While tensions persist, some relationships improve. Praewprow and Baby reconcile and begin to accept each other as siblings. Subplots develop, including a complicated romantic triangle involving Petch, Boom, and Tawan, as well as a secret relationship between Ploy and Mark, a famous actor, which later becomes public and leads to their breakup.

The situation reaches a turning point when Phailin learns that her father has become distant due to his new wife's pregnancy. Hurt and disillusioned, she runs away to live with her girlfriend. Tum searches for her, gains her trust, and helps her reconcile with the family. Despite this progress, conflicts among Petch, Boom, and Tawan cause the one-year agreement to collapse. In accordance with the condition, Mook ends her relationship with Tum, and both families separate.

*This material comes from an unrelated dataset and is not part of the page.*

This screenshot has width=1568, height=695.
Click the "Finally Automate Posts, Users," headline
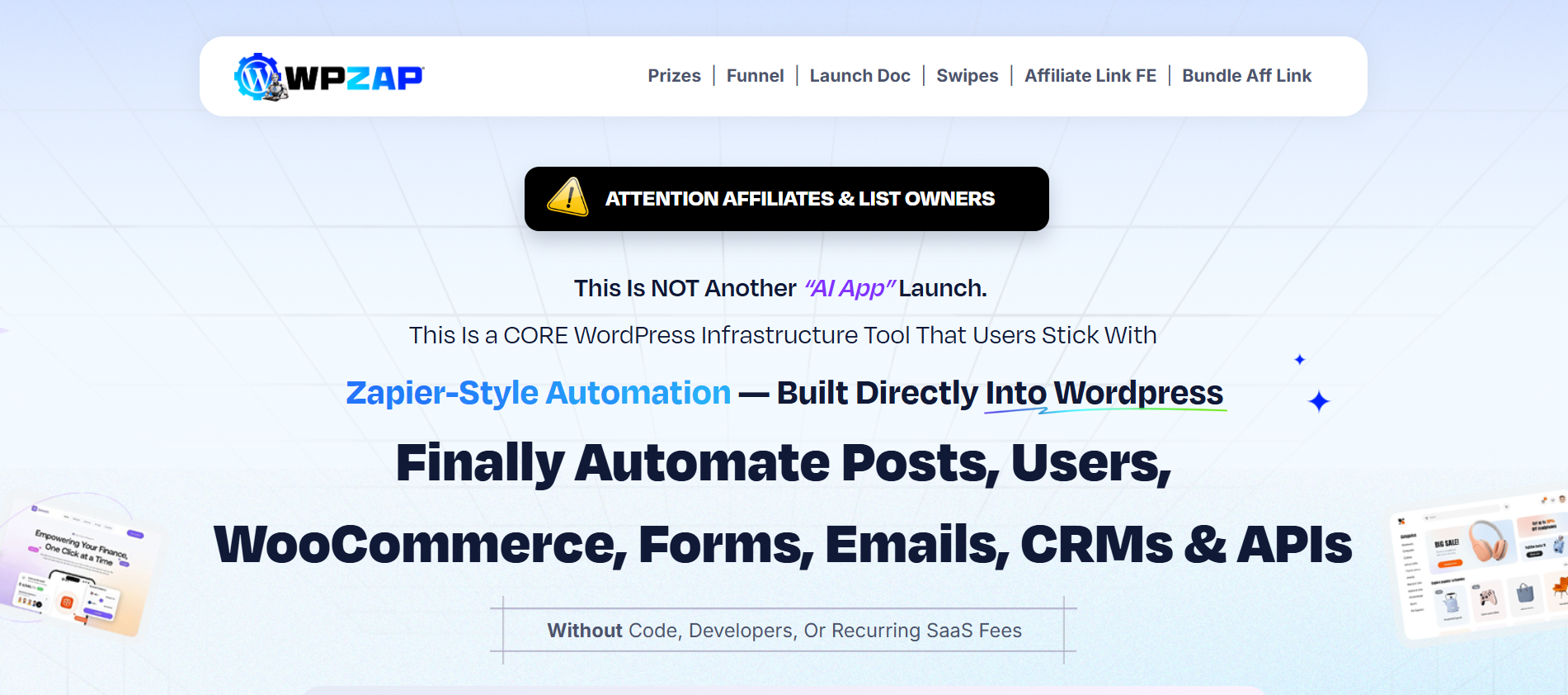[783, 462]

Over time, unresolved feelings and misunderstandings are gradually resolved. Petch and Boom reunite after confronting their emotions honestly, and fractured relationships within the household are repaired. In the end, the two families come together once more. Mook marries Tum, and the extended family is finally able to live together in harmony.

== Cast ==
=== Main ===
- Kathaleeya McIntosh as Mooklada "Mook" Wongarunotai
  - Claudine Atitaya Craig as young Mook
- Sanya Kunakorn as Tum
- Cherprang Areekul as Nakananda "Petch" Wongarunotai
- Jirayu La-ongmanee as Boom
- Plearnpichaya Komalarajun as Tawan

=== Supporting ===
- Natara Nopparatayapon as Mark Pharich
- Punsikorn Tiyakorn as Ployyukol "Ploy" Assawaphromkun
- Weeraya Zhang as Pailin
- Nannaphas Loetnamchoetsakun as Praewprow
- Natticha Chantaravareelekha as Baby
- Kunjiranut Intarasin as Sai
- Pichayapa Natha as Jibby
- Ranya Siyanond as Dao
- Thitinun Chumphanee as Phum
- Chayanit Chansangavej as Kor-ya

== Production ==
The production of One Year was officially announced on 25 February 2019 at the BNK48 WE TALK TO YOU 2019 LINE-UP event, held at Siam Pavalai Royal Grand Theatre, Siam Paragon. A press conference for the series was later held on 21 November 2019 at Samyan Mitrtown.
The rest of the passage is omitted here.